■ What this task involves: Please copy out the following lines word for word.
....
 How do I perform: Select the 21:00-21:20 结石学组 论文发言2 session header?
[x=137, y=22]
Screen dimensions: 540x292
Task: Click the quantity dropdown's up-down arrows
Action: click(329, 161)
....
■ Exercise solution:
 How do I perform: Select the 21:00-21:20 结石学组 论文发言2 session header?
[x=137, y=22]
Screen dimensions: 540x292
Task: Click the quantity dropdown's up-down arrows
Action: click(329, 161)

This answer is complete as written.